TEMPO.CO, Jakarta - Presiden Direktur PT Bank Central Asia Tbk. atau BCA, Jahja Setiaatmadja, blak-blakan menjelaskan dilema yang dihadapi kalangan perbankan dalam menyalurkan kredit ke perusahaan batu bara.
Hal ini tak lepas dari komitmen pemerintah yang tengah mendorong pembiayaan berkelanjutan atau green financing. Apalagi saat ini, kata Jahja, seluruh dunia memusuhi batu bara, artinya pembangkit listrik tenaga uap juga sering kali dihindari oleh lembaga pembiayaan.
Padahal di saat yang sama, permintaan kredit di sektor batu bara masih tinggi. Batu bara yang merupakan salah satu kemampuan dan kekuatan dari Indonesia, dinilai memiliki prospek bagus. Namun, menurut Jahja, sudah tak ada bank asing yang mau membiayai sektor tersebut, sehingga bertumpu pada bank lokal.

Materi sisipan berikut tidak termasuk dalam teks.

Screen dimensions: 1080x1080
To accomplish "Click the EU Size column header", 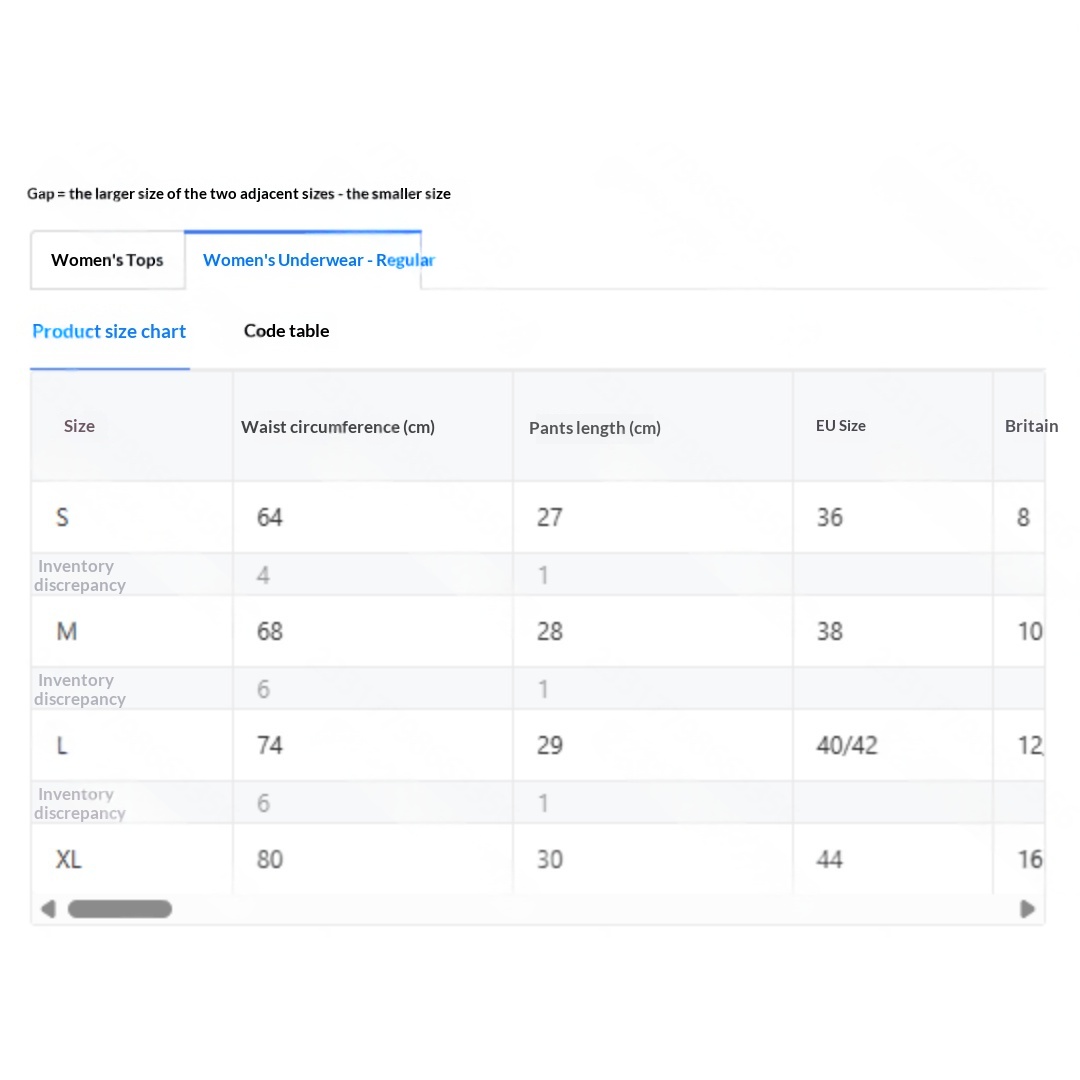I will pyautogui.click(x=840, y=426).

“Meskipun, kami juga sadar jika BCA, Mandiri, dan BNI aktif di sini (sektor pertambangan), persentase UMKM kami juga melorot," kata Jahja, dalam diskusi yang digelar Otoritas Jasa Keuangan (OJK), Jumat, 26 November 2021. "Makanya, bank-bank ini seperti pemain akrobat karena banyak sekali yang kami pertimbangkan."
Perusahaan penambang batubara sebelumnya diperkirakan mendapatkan sentimen negatif dari sisi finansial seiring menguatnya aturan terkait dengan pembiayaan ke sektor itu. Gerakan masif kebijakan global untuk mengarah ke penggunaan energi bersih akhirnya memaksa komoditas seperti batu bara mulai ditinggalkan.
Begitu juga pendanaan untuk sektor terkait dengan penambangan dan penggunaan komoditas itu. Indonesia sebagai salah satu produsen utama batu bara di dunia, tak jarang disorot oleh berbagai pihak.